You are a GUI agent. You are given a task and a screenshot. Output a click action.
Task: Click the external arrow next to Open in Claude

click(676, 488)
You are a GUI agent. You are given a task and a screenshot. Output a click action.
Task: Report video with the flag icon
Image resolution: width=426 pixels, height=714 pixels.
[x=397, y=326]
========================================================================
● **TASK DETAILS**
Please copy out each entry exactly as it appears above.

● **THE COMPLETED TASK**
You are a GUI agent. You are given a task and a screenshot. Output a click action.
Task: Click the external arrow next to Open in Claude

click(676, 488)
You are a GUI agent. You are given a task and a screenshot. Output a click action.
Task: Report video with the flag icon
Image resolution: width=426 pixels, height=714 pixels.
[x=397, y=326]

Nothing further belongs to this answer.